Die USA haben die Kohlendioxidintensität also nur um fünf Prozentpunkte geringer verbessert als die EU. Natürlich geschah das von einem höheren Niveau aus (auch jetzt liegen die USA um rund 50 Prozent über der EU). Und natürlich gab es auch in den USA Verpflichtungen für Autohersteller oder Förderungen für Erneuerbare. Beides kann aber nicht mit den Auswirkungen und Kosten des EU-CO2-Handelssystems oder der überbordenden Ökostromförderung verglichen werden. Letztere führt Europas Netze regelmäßig an den Rand des Blackouts.

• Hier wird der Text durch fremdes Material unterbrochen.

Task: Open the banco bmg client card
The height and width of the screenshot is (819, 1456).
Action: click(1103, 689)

Doch wie haben die Amerikaner dann trotzdem so eine starke Reduktion erzielt? Viele Klimaschutzmaßnahmen, etwa mehr Effizienz, rechnen sich von selbst und werden auch ohne entsprechende Zielvorgaben erledigt. Das ist in Europa so, das ist in den USA so. Der wichtigste Schritt für die USA war jedoch der Ersatz von sehr CO2-haltigen Energieträgern wie Kohle durch weniger CO2-haltige Energieträger wie Erdgas. Dies brachte nicht nur eine deutliche Reduktion des CO2-Ausstoßes. Das Ganze erfolgte auch bei wesentlich geringeren Kosten als in Europa, wo stattdessen lieber noch nicht konkurrenzfähige Fotovoltaikpaneele staatlich subventioniert auf die Hausdächer gepappt werden.

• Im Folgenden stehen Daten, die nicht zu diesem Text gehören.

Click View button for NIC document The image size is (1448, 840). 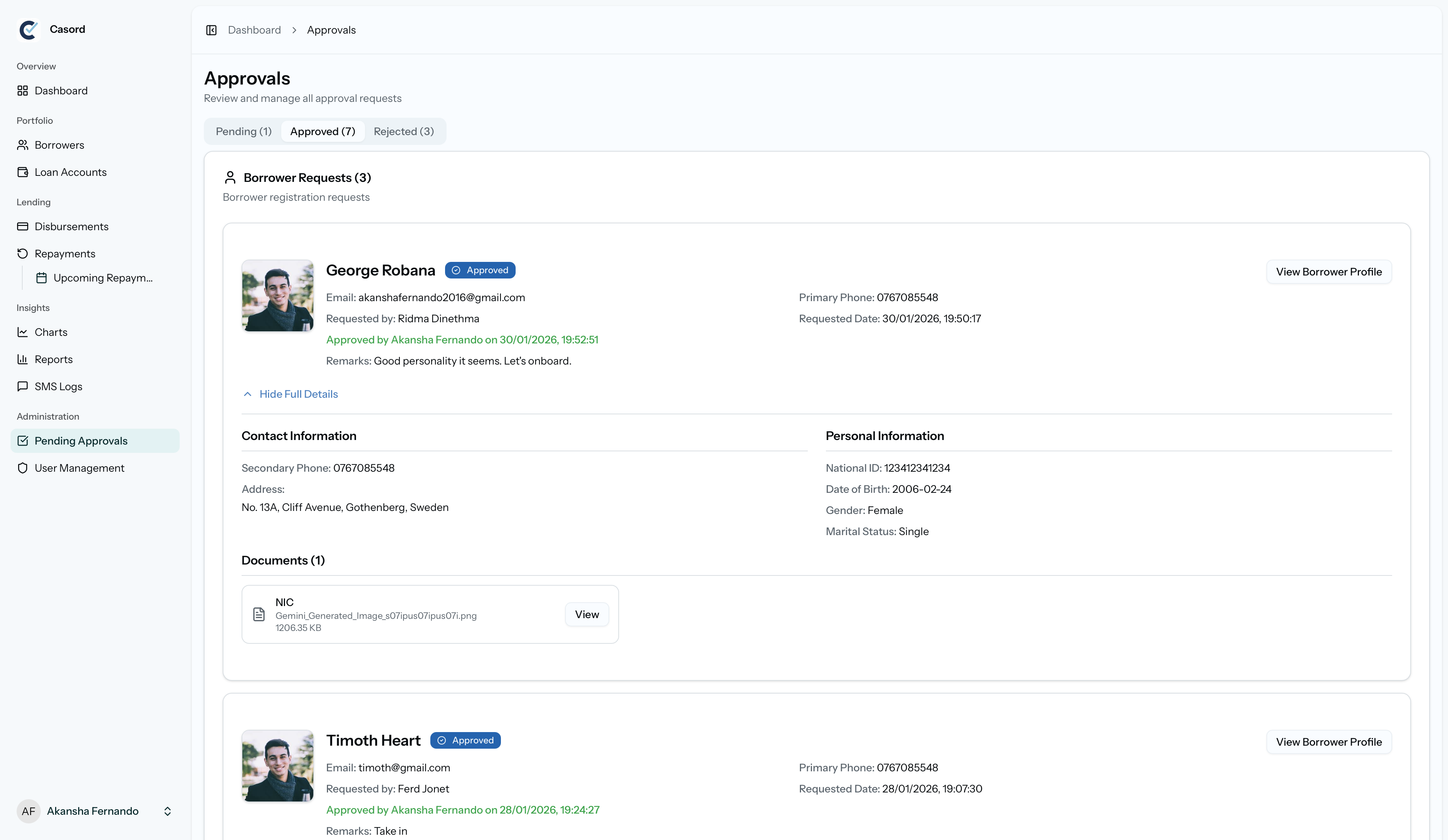click(587, 614)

Was können wir also von den Amerikanern lernen? Entscheidend ist weniger, welche Ziele man sich setzt, sondern, was schlussendlich erreicht wird. Und Einsparungen beim CO2-Ausstoß erreicht man nicht nur mit komplett CO2-neutralen und oft noch nicht ausgereiften Technologien wie Solarenergie. Meist ist es vernünftiger, einfach bereits vorhandene konventionelle Alternativen zu nutzen. Das dabei gesparte Geld ist in der Forschung an den neuen Technologien, die wir dereinst sicher brauchen werden, wahrscheinlich besser aufgehoben.